The second album by the Kiwi comedians proffers more of the same tongue-in-cheek musical pastiches. If you've seen the second series, you'll know the songs and want them on your iPod. If you haven't, you'll still get a kick out of them - as long as you don't take them too seriously.

If there's one thing that divides opinion, it's comedy. If there's another thing that divides opinion, it's singing comedians. New Zealand duo Bret McKenzie and Jemaine Clement - aka Flight of the Conchords - peddle a particular brand of deadpan, self-deprecating humour that's all too easy to be dismissed by those with a chip on their funnybone.

Obviously - considering that this is an album of songs lifted from the second series of their television show - 'I Told You I Was Freaky' will make more sense if you've seen the storyline that they're lifted from. Yet even still, there's a lot of laughs to be had with these twelve short songs. Where Flight of the Conchords excel is at blatant pastiches - they did a superb take-off of Pet Shop Boys on their first album/series - and they continue that trend with rip-offs of corny r'n'b ('We're Both in Love with the Same Girl'), what sounds like an acoustic send-up of Billy Joel's 'Piano Man' ('Rambling Through the Avenues') and the sort of electro-pop hawked by Black Eyed Peas ('Too Many Dicks (On the Dancefloor)').

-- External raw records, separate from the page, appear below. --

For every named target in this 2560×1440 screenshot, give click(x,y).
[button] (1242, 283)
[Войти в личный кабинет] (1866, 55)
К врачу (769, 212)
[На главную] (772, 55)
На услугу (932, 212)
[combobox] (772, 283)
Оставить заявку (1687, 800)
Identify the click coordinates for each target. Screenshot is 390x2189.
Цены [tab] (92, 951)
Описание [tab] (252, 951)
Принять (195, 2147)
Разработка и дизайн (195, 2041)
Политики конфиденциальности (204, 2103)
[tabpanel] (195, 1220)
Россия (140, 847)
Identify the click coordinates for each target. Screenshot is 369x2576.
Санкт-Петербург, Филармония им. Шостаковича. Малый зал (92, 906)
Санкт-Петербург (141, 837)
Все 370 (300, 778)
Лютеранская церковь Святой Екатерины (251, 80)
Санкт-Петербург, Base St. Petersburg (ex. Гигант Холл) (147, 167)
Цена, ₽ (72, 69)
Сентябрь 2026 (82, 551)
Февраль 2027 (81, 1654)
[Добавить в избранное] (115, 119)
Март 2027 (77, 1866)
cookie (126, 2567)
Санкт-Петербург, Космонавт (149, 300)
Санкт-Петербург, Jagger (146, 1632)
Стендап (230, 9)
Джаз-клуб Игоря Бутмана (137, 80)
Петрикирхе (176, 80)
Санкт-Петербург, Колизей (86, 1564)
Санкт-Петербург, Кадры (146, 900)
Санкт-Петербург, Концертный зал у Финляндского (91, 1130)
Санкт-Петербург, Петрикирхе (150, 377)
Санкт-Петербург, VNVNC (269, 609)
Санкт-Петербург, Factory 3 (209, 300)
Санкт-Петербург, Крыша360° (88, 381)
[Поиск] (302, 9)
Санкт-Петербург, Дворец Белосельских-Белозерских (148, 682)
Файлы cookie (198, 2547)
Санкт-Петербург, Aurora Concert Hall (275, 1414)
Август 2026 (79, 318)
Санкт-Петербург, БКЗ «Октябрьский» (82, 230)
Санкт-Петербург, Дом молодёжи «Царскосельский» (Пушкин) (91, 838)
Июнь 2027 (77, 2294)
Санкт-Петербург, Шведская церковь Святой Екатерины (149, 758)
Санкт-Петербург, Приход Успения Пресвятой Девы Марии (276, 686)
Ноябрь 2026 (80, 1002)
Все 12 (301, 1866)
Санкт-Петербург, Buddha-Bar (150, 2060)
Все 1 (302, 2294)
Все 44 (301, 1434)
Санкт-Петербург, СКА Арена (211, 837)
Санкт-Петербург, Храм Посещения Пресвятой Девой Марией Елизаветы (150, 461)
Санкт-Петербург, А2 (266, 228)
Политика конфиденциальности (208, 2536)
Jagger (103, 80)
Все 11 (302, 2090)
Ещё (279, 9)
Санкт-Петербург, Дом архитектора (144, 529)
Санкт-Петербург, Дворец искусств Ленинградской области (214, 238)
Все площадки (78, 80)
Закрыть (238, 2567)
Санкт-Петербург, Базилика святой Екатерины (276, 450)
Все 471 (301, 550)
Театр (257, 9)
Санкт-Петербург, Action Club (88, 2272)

The bonus is that they're actually accomplished musicians too - particularly Clement, whose deep baritone is full of character. Electroclash rip-off 'Fashion is Danger' is both laugh-out-loud funny and genuinely enjoyable musically, while the swirling, edgy 'Demon Woman' sounds like a swinging '60s beat song.

Whether it's tales of cannibalism woven into a Russian folk song, a rapper's lament on people disregarding his emotional capacity ('Hurt Feelings') or McKenzie and Clement's intuitive back-and-forth lyrical banter, this is an album to put a smile on even the most dejected face. As long as you don't take them too seriously, unfurrow your brow, and realise that this is an album by two comedians practicing light-hearted parody in a superb manner, rather than two musicians, you might just get a kick out of it.